As University of California-Davis held a club rush in the Memorial Union Quad on Oct. 6, students held a rally that countered the illusion of a peaceful campus life. Participants included students from Disarm the UC and Party for Socialism and Liberation. Speakers described in detail the history of violence perpetrated by University of California administrators and their police departments.
The UC system’s aggressive policing practices gained national spotlight on Nov. 18, 2011, when UCPD pepper sprayed peaceful student protesters within the Occupy movement on the Davis campus. The chancellor of UCD at the time, Linda Katehi, has since resigned while under investigation for unethical financial management and nepotism and is now working as a professor at the school with the same salary she had previously. Since Occupy, UCPD has made it illegal for protesters to link arms and UC administration is pushing policy changes to increase the number of police officers on campus and allow them to arrest students for engaging in first amendment protected protest.
The UC administration has gained notoriety for hate speech events which were organized on UC campuses under the guise of “free speech.” At UC Berkeley, white supremacist student organizations planned a “Free Speech Week” in September, at which so-called Alt Right white supremacist celebrities were scheduled to speak. Though the week was officially cancelled by the hosting organization, The Berkeley Patriot, conservative students demonstrated throughout the week causing the shutdown of numerous lecture halls, student centers and the entire art department by the administration due to “security concerns.” The campus was occupied by a heavily armed police presence and the administration shut down two student resource centers which serve marginalized student populations. The university spent $1 million of taxpayer money and student fee dollars to protect fascists from righteously angry students and community members.
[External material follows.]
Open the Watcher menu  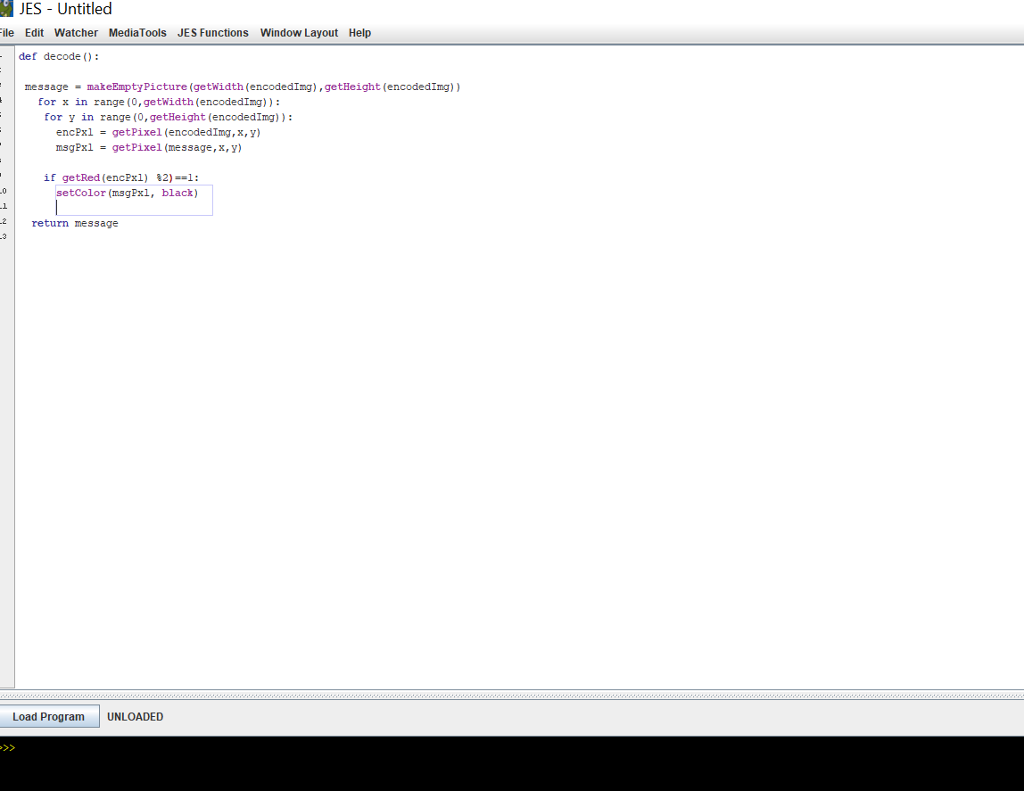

Despite the canceling of the event, conversion therapy advocate Ben Shapiro spoke at the campus the previous week and Milo Yiannopoulos visited Sproul Plaza for 15 minutes to show support for the hateful demonstrations occurring throughout the campus.
The students at the UC Davis rally called for the disarmament and demilitarization of UC campuses, speaking out against Katehi’s replacement, Gary May, who sits on the boards of two defense technology companies, Leidos and Charles Stark Draper Laboratory. Both companies and May directly profit of the United States’ ongoing imperialist wars.
During the Oct. 6 rally at UC Davis, the on-campus police told the protesters they couldn’t use their megaphone despite being on a public campus. The students did not back down, and led chants of “Whose University? Our University!” and “Disarm UC!”